On Fri, 25 Feb 2011 18:30:36 +0200, dsimcha <[email protected]> wrote:
== Quote from Vladimir Panteleev ([email protected])'s article
P.S. I'm currently in the process of tracking down a memory corruption
bug, which *might* result in a GC patch for D1. I'm also instinctively
worried that touching the GC code may introduce new memory corruption
bugs, which can be EXTREMELY hard to find. I've been chasing this one
for
4 years.
I doubt it's a GC bug. If it's not a bug in your code, I'd be more
inclined to
assume it's a codegen bug, simply because the codegen is much larger and
more
complex, and there are more opportunities for weird bugs that can only be
reproduced under very specific circumstances to creep in. Once you get
past the
superficial cruftiness and unreadability of the codebase and get a good
conceptual
model of it, D's GC is actually pretty simple.
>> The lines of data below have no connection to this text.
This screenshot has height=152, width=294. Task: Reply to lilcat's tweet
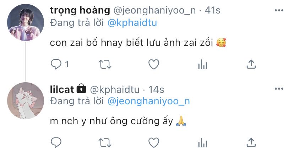tap(56, 142)
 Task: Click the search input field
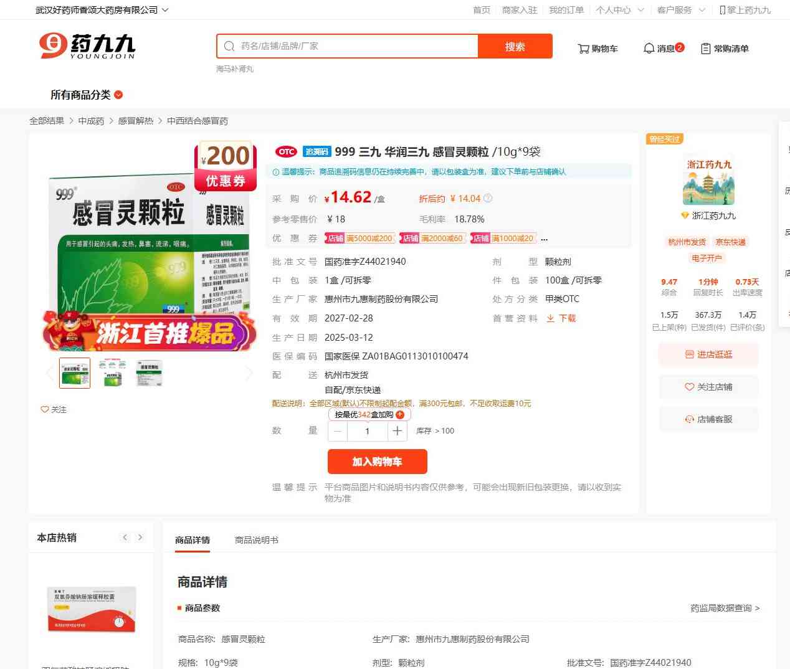355,46
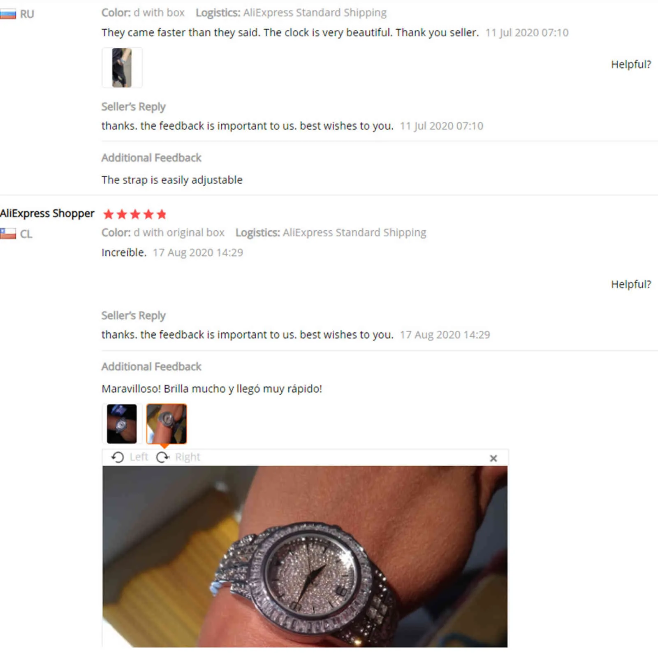The height and width of the screenshot is (658, 658).
Task: Open the first watch thumbnail with dark background
Action: pos(122,424)
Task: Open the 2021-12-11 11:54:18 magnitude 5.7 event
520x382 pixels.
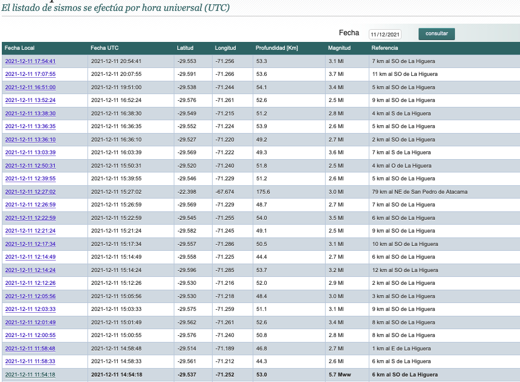Action: point(30,375)
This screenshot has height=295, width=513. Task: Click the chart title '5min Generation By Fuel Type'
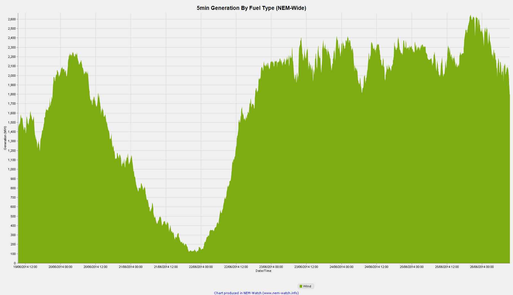point(251,8)
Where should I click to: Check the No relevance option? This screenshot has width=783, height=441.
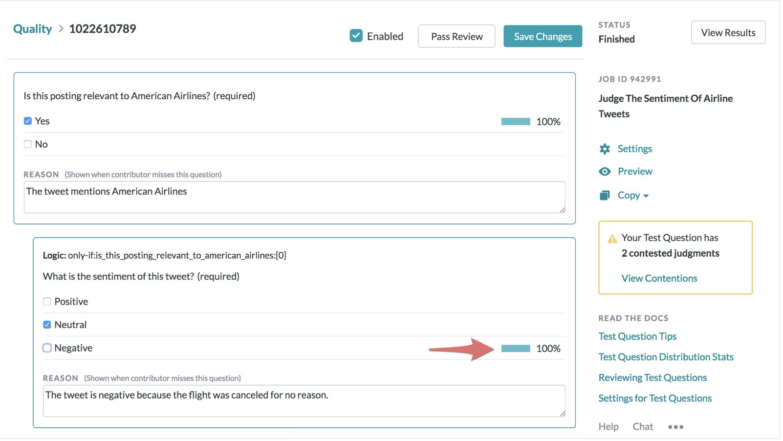click(28, 144)
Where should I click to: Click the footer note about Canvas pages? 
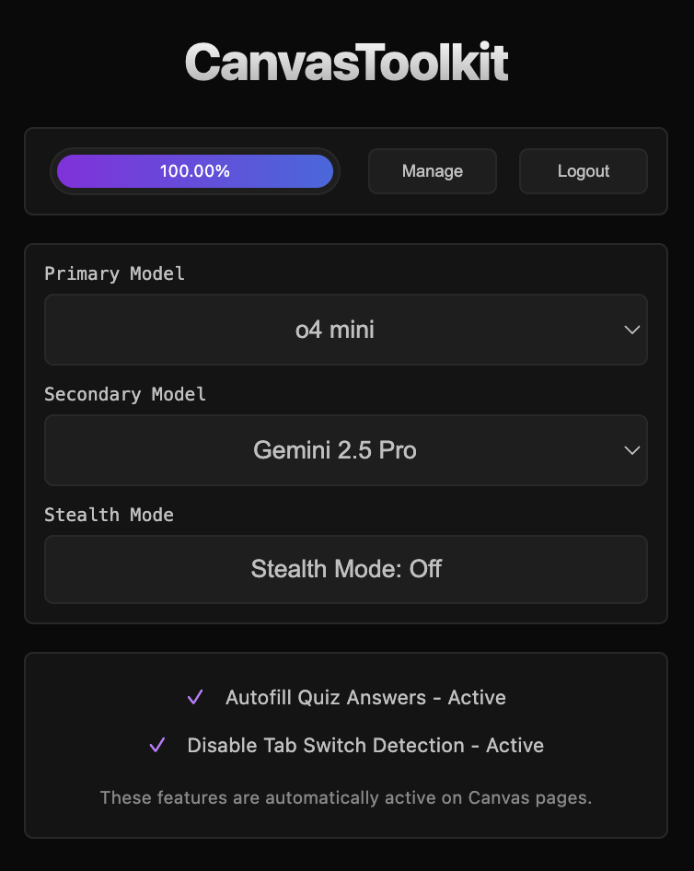(x=346, y=797)
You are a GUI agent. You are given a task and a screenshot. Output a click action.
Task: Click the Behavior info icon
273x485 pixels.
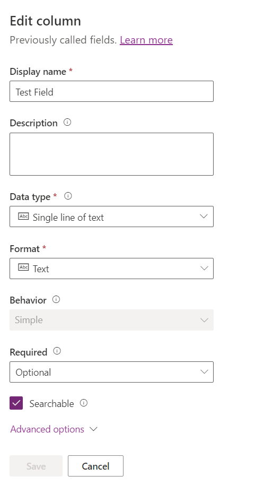tap(56, 299)
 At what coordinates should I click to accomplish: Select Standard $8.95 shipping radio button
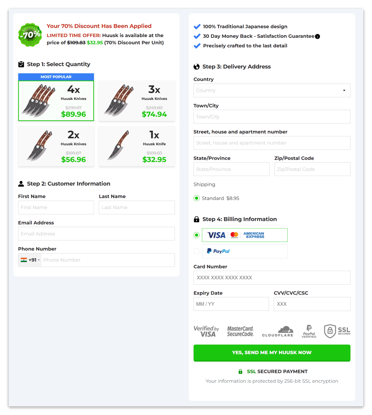click(197, 198)
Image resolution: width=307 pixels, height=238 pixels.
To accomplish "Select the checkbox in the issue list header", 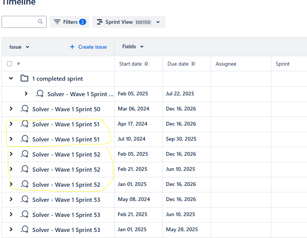I will (x=9, y=63).
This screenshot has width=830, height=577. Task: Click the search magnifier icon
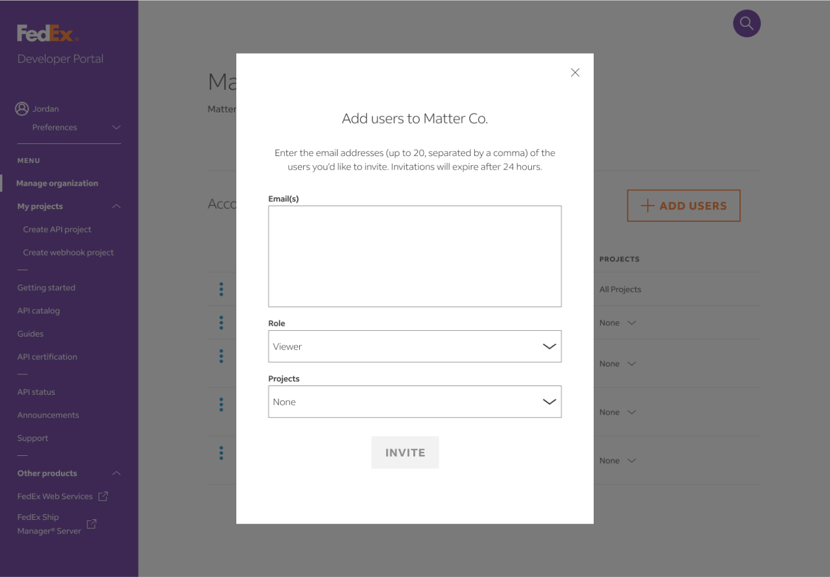746,24
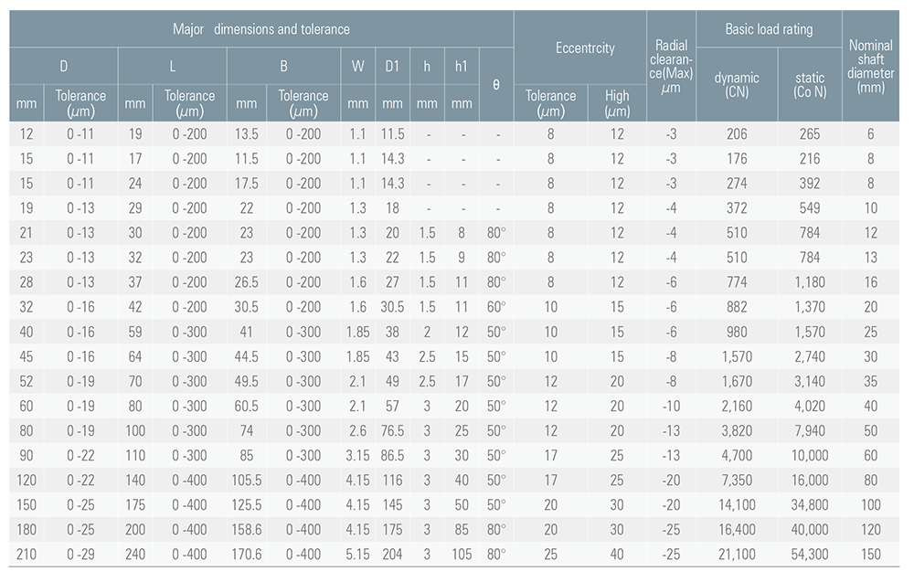The height and width of the screenshot is (582, 914).
Task: Select the B dimension value 13.5
Action: (247, 134)
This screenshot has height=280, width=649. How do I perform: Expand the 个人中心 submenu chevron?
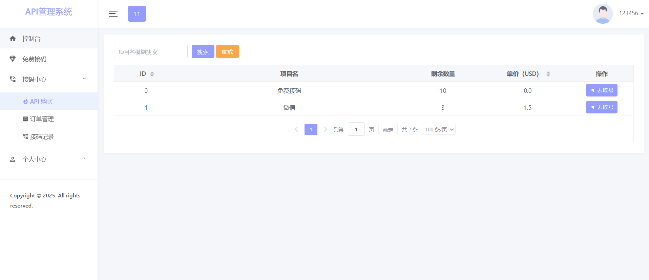84,158
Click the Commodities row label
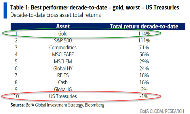Image resolution: width=190 pixels, height=114 pixels. point(63,48)
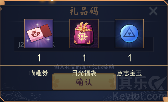Click the red stub of the ticket

(x=46, y=31)
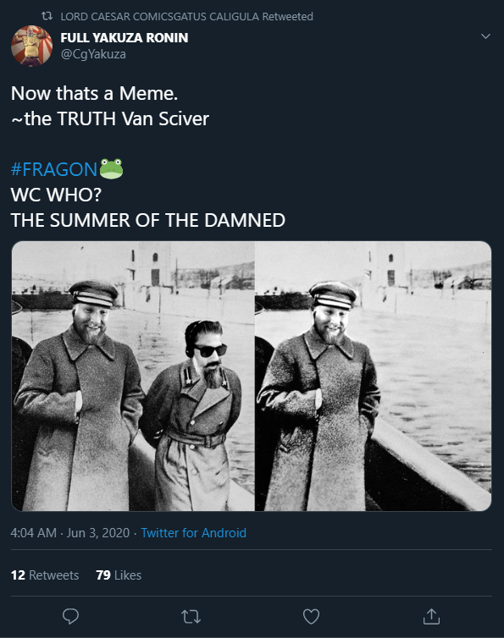Open the share tweet icon
This screenshot has width=504, height=638.
pyautogui.click(x=431, y=617)
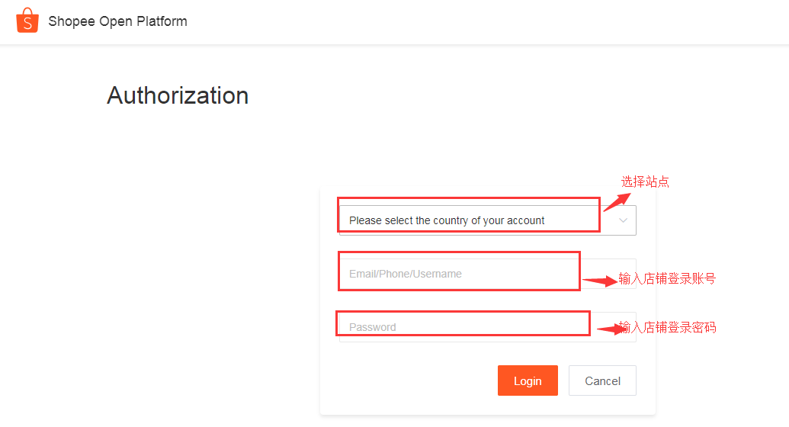Click the 输入店铺登录账号 annotation text
Image resolution: width=789 pixels, height=427 pixels.
coord(667,278)
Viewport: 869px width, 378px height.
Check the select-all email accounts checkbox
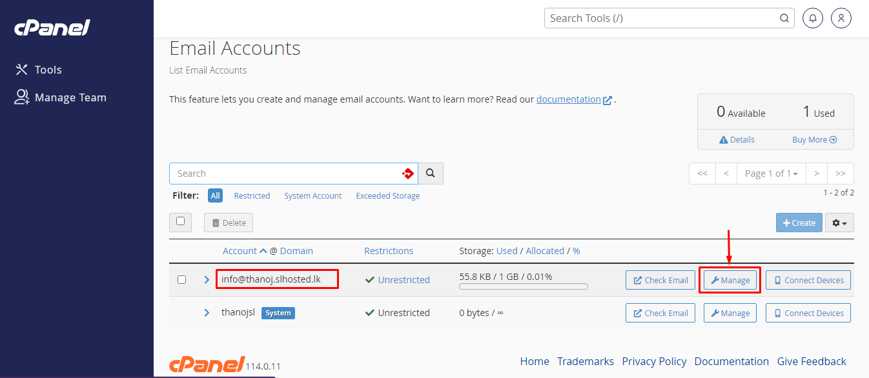(x=180, y=222)
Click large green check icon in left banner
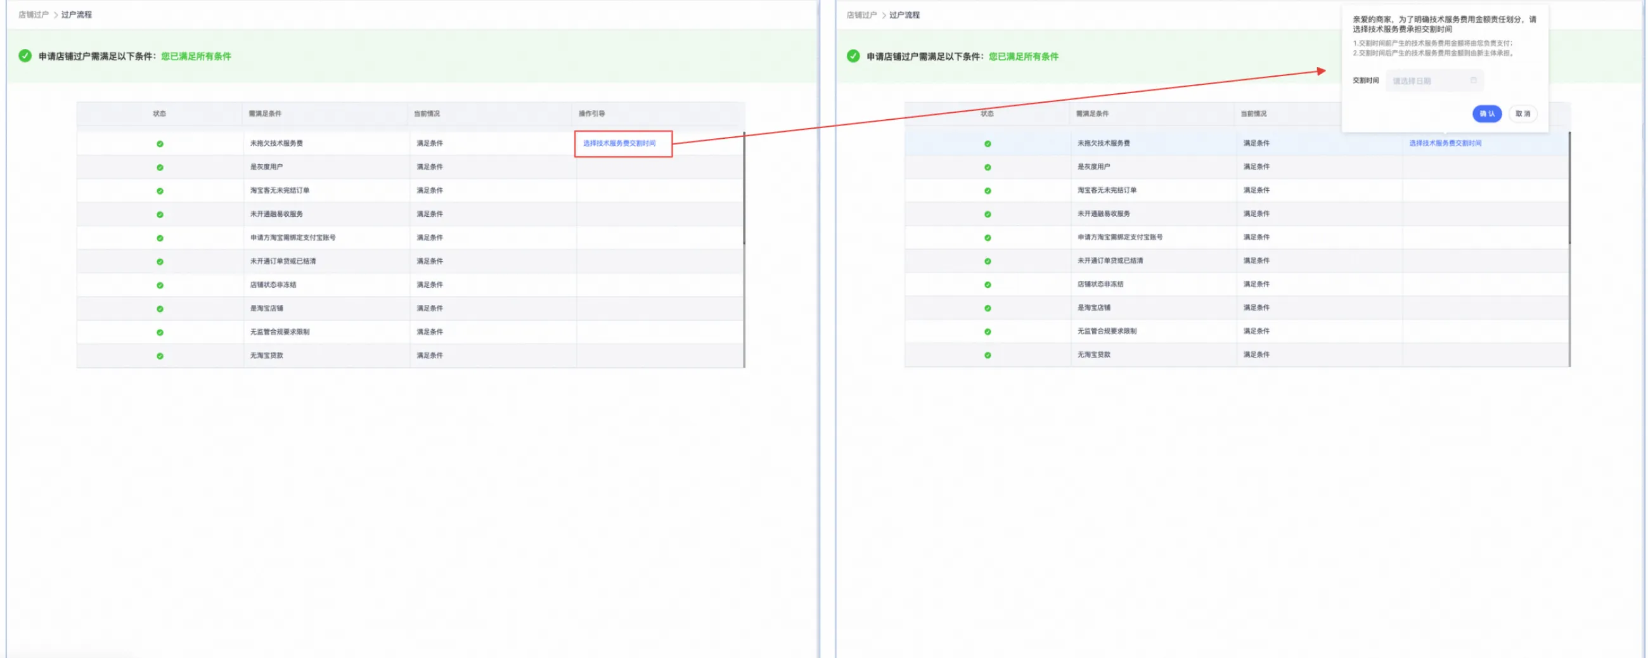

That's what I've been telling myself for the past few years as well. (I've
written patches and a memory debugger for D and even attempted writing my
own GCs, so I'm no stranger to D's GC.)
Also, I've been testing my patches by using the Phobos,
std.parallelism/parallelfuture, and dstats unittests, and by simply
eating my own
dogfood (i.e. using my modified GC's when running some simulations and
stuff). So
far, so good. Unfortunately, we don't have a specific GC test suite,
but IMHO if
it works on this much real-world code, it's unlikely that I've created
any bugs.
How can you be so sure this is enough? The particular manifestation of the
bug I was examining crashed my application 5 hours in, because the GC
attempted to traverse a free list which had ASCII in it because the item
had been allocated but it occured in the free list twice (so the first
instance was used by the app to store text), because a freed (GC'd) object
was manually deleted again when an element was removed from an associated
array, and it was freed initially because the GC never reached it, because
its "parent" was marked as NOSCAN, because the GC relies on NOSCAN being
cleared on freed objects, and allocating in a destructor called during a
GC breaks that assumption (and messes things up generally).
Are you at least running your tests with the GC debug options enabled
(such as MEMSTOMP)? I hope your patches don't break them, either.
In case you missed my other reply, what I was aiming at is that something
must be done when allocating from destructors. It must either reliably
work or immediately fail, and definitely not corrupt the GC's state.
Phobos allocates in destructors in a few places as well (std.zlib being
one).
--
Best regards,
Vladimir mailto:[email protected]